Minnesota United has candidates in contention for nine MLS awards this postseason.

There’s Ike Opara nominated for MVP and defender of the year, Adrian Heath in the running for coach, Hassani Dotson for rookie, Vito Mannone for goalkeeper, Ethan Finlay in the comeback category and more.

If there was an award for most underrated, Loons midfielder Jan Gregus would receive consideration. ESPN commentator Taylor Twellman and MLSsoccer.com pundits are in this camp.

Gregus had two assists in the MLS Cup playoff-clinching 2-1 win over Kansas City on Wednesday to bring his season total to 11, which ranks tied for eighth in MLS this year. That’s pretty front and center in terms of direct impact on a game.

Besides assists, Gregus’ value as a central midfielder is harder to quantify. Although he is nominated for MLS newcomer of the year, he’s in the middle of the park doing things that can go overlooked.
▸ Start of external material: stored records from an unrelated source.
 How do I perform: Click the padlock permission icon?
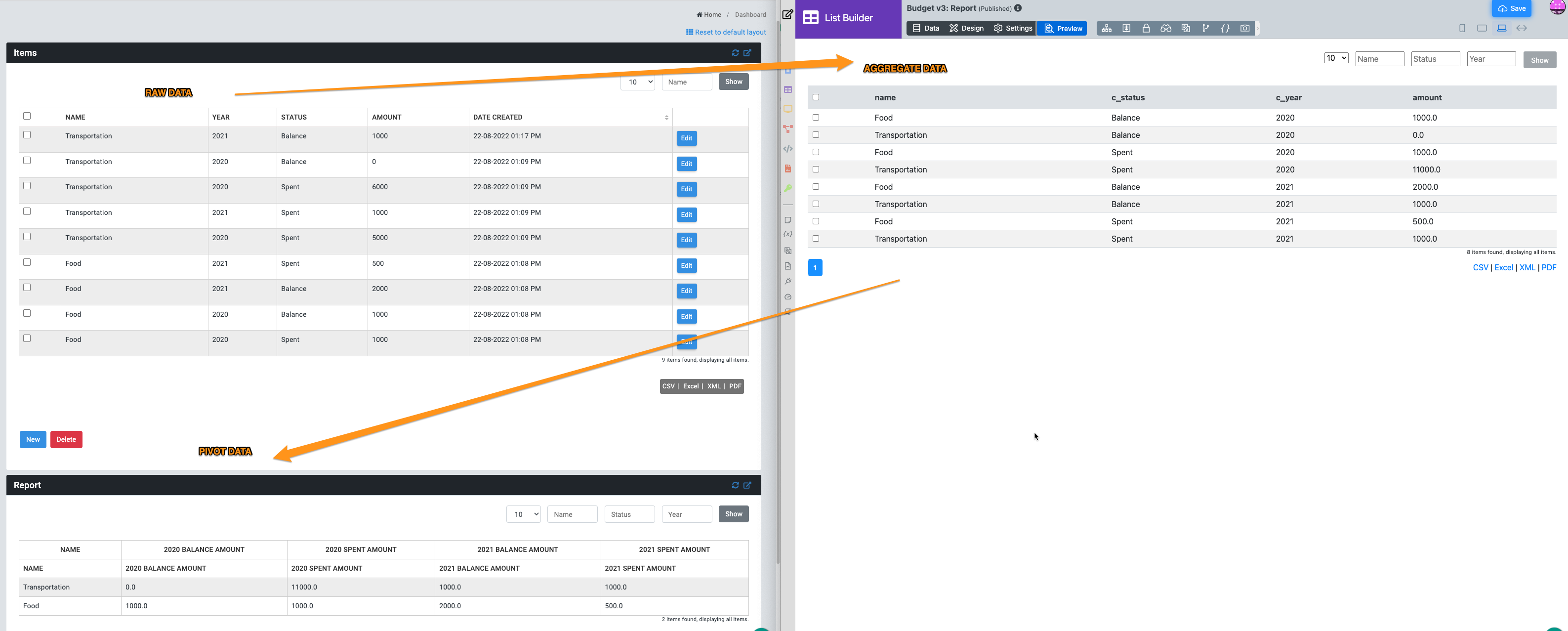(x=1146, y=28)
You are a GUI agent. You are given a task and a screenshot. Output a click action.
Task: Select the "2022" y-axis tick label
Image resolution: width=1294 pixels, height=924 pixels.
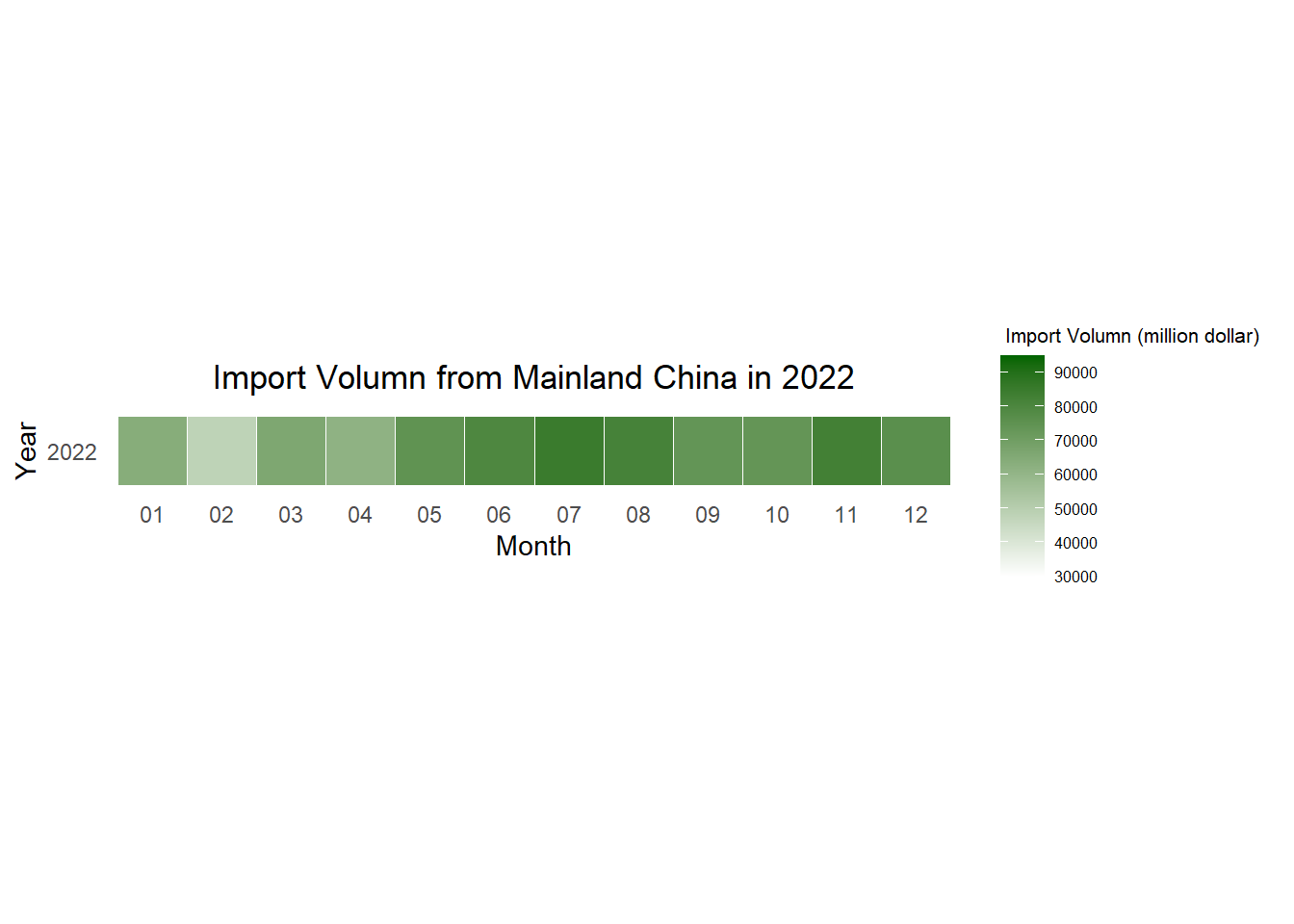72,452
“Jan has a work ethic that is one of the best in the entire league,” said United sporting director Manny Lagos. “He is technically good with both feet that he creates a tempo that I think it takes time for people to realize and appreciate how hard it is to get that technical with the ball. To make the right pass, to always keep the ball moving, to always have a touch that allows possession to continue for your team and to have a possession toward attack.”

Gregus acted a little confused on the concept of being underrated in an interview Thursday, Sept. 26.

“Money wise?” Gregus said before giving a hearty laugh. He’s well compensated as the Loons’ third-highest paid player with a guaranteed salary of $883,500.

“I don’t care what the others say,” the 28-year-old Slovakian said. “I just try to give my best to my team. … If the others appreciate it or no, doesn’t even matter, I think the team needs to appreciate it like in the results.”

After missing the playoffs for a second straight year, Lagos sought improvement along the team’s spine, from goalkeeper, center back, defensive midfield and central midfield. Gregus was at the top of his list from FC Copenhagen.

Lagos went to Denmark to watch Gregus a few times, the last time in fall 2018 to help spur negotiations and get on the same page with the Slovakian national team Gregus plays on.

“It wasn’t easy,” Lagos said of the transfer. “He plays for a big club in Denmark and one that if they didn’t have the midfield depth they had at that point, I’m not sure that we could have gotten the deal done.”

Lagos credited an existing relationship with Copenhagen. The Loons brought in Bashkim Kadrii on a loan in 2017, and while it was a bust on the field, it helped establish a relationship with the club.

Gregus grew up in Nitra, Slovakia, the son of a coach by the same name and aspirations of playing for big clubs in Europe. There is a collection of home videos from when he was about 4 years old, kicking the ball behind their home.

This is a key reason why Gregus is so talented with both feet. “As far as I could remember, I was kicking the ball,” Gregus said. He came to the U.S. because it was the best transfer opportunity and feels like it was a leap of faith, one he landed on both feet.

Gregus can have an easygoing personality. He has formed close friendships with Romain Metanire and Mannone, his roommate on the road.

Gregus will let loose a distinct laugh often and will give Metanire a hard time whenever. “That is the kind of friendship when you don’t care what you do to him or something like that,” Gregus said. “It’s like family, you will do whatever. If he is getting mad, you don’t care. That is even better.”

Gregus will get fired up, too. In Wednesday’s game against Sporting Kansas City, he felt Felipe Gutierrez poked him in the eye; Gregus was shouting and got in Gutierrez’s face.

“I just needed to spread out some energy to the fans so they wake up,” Gregus said, breaking into a smile.

Gregus loves Mike Tyson and met the former heavyweight boxer during a meet-and-greet in Copenhagen, and Gregus is a big fan of UFC, along with Mannone.

“I think its the most real sport in the world because you can’t fake it,” Gregus said. “You go there to kill or be killed, so that is maybe why so many people like it.

Gregus, who has one goal this season, believes he can be dangerous with long-distance strikes, but it’s been more near-misses than goals.

When he misses, he will uncork a few angry expletives. Are then in Slovakian or English?

“I think I clicked when I come here, I swear in American and when I don’t want anybody to (understand) I swear in Slovakian,” Gregus said with another laugh.